ASC FDL is a multi-language toolkit built around a single shared C library. This document explains how the layers fit together and why the project is structured this way.

Layer Diagram

+-----------------------------------------------------+
|                  Application Code                    |
|         (Python scripts, C++ programs, etc.)         |
+----------------------+------------------------------+
|   Python Facade      |   C++ RAII Header            |
|   fdl/               |   fdl/fdl.hpp               |
|   (idiomatic classes)|   (RAII wrapper classes)      |
+----------------------+                              |
|   Python FFI         |                              |
|   fdl_ffi/           |                              |
|   (ctypes bindings)  |                              |
+----------------------+------------------------------+
|                    C ABI                             |
|             fdl_core.h (fdl_doc_*, fdl_canvas_*, ...) |
+-----------------------------------------------------+
|              libfdl_core (C++ shared library)        |
|        native/core/src/ -- JSON parsing, validation,  |
|        geometry, templates, builder, custom attrs     |
+-----------------------------------------------------+

Design Decisions

Why a C ABI? A stable C ABI is the most portable FFI boundary. Any language with a foreign-function interface (Python ctypes, Node.js ffi-napi, Rust extern "C", Swift, etc.) can call C functions directly. The C++ core compiles to a shared library (libfdl_core.dylib/.so/.dll) exporting only C-linkage symbols, so binding authors never depend on C++ name mangling, exceptions, or STL types.

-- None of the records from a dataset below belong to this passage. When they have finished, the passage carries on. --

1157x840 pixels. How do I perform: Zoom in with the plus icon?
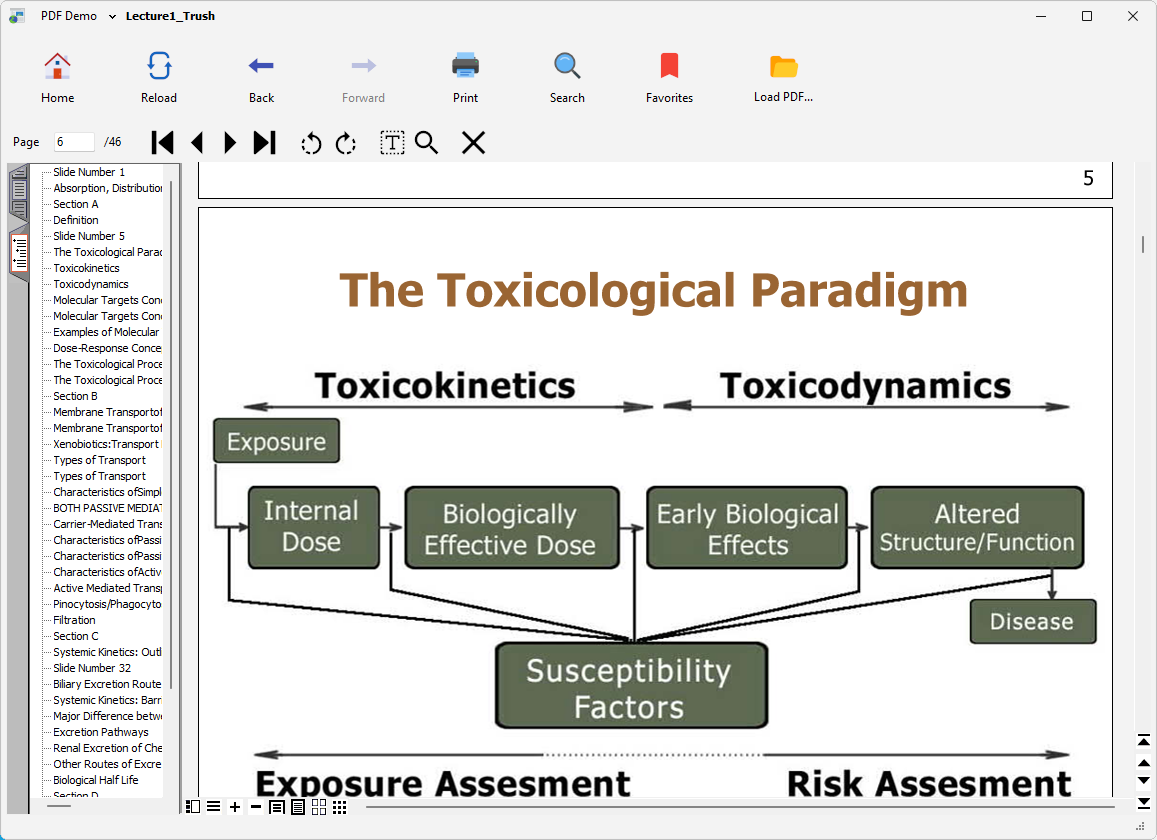click(x=235, y=807)
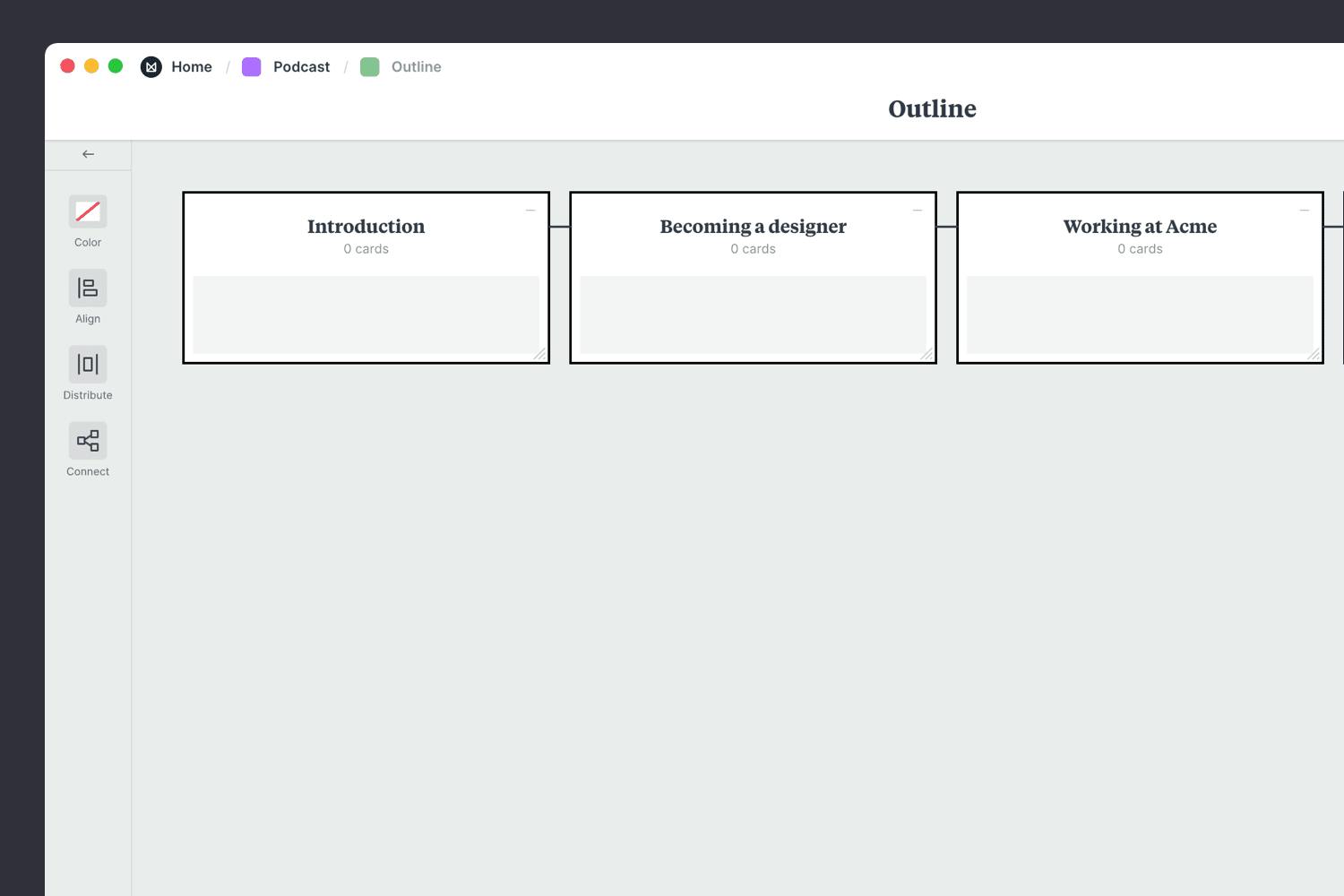Open the Color tool in sidebar
This screenshot has height=896, width=1344.
pyautogui.click(x=88, y=212)
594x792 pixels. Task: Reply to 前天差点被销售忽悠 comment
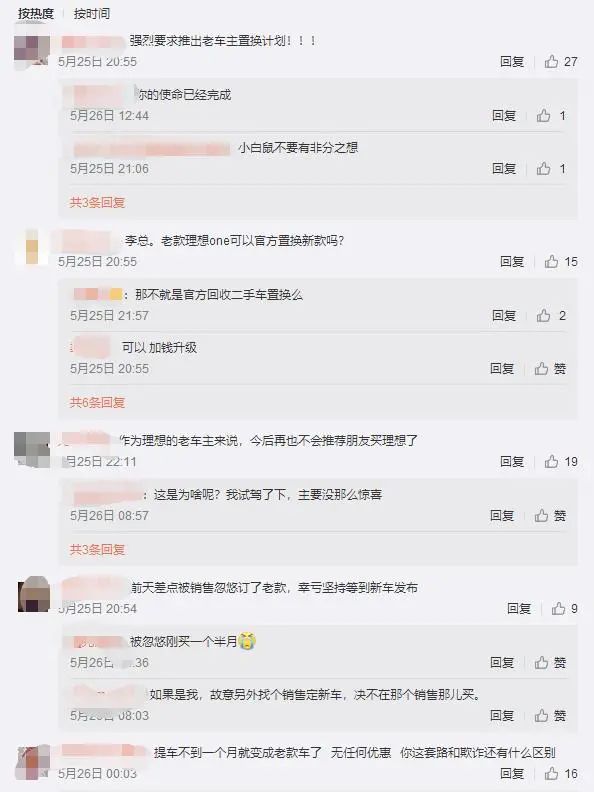[x=519, y=609]
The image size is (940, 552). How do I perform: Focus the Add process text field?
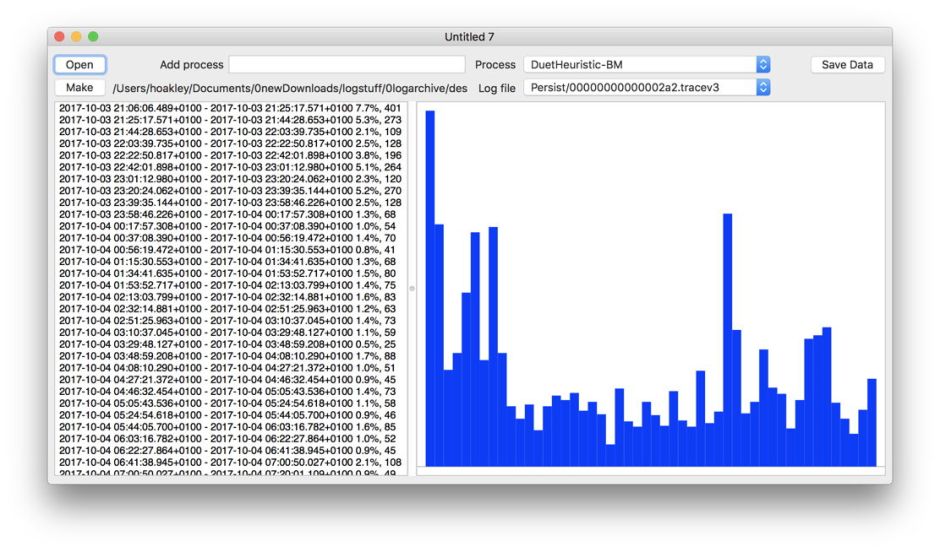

Why opaque handles? All domain objects (documents, contexts, canvases, framing decisions, etc.) are represented as opaque pointers (fdl_doc_t*, fdl_canvas_t*, ...). This allows the internal C++ implementation to change freely without breaking the ABI. Callers interact through accessor functions rather than struct field offsets.

Why two Python layers? The Python binding is split into a low-level FFI layer (fdl_ffi/) and a high-level facade layer (fdl/). Both are auto-generated from fdl_api.yaml via code generation. The FFI layer is a mechanical mapping of C function signatures to ctypes declarations -- it contains no logic. The facade layer provides idiomatic Python classes with properties, context managers, and Pythonic iteration. Separating the layers means the FFI can be regenerated without touching hand-written base classes, and the facade classes can evolve their API surface independently.

Data Flow

FDL JSON file
    |
    v
fdl_doc_parse_json()          <- C ABI entry point
    |
    v
Opaque fdl_doc_t*             <- Internal: C++ FdlDocument with JSON tree
    |
    +--> fdl_doc_contexts_count / fdl_doc_context_at    <- collection traversal
    |       |
    |       v
    |   fdl_context_t*  ->  fdl_canvas_t*  ->  fdl_framing_decision_t*
    |
    v
Python: FDL (OwnedHandle)  ->  Context  ->  Canvas  ->  FramingDecision
C++:    fdl::FDL            ->  fdl::Context  -> ...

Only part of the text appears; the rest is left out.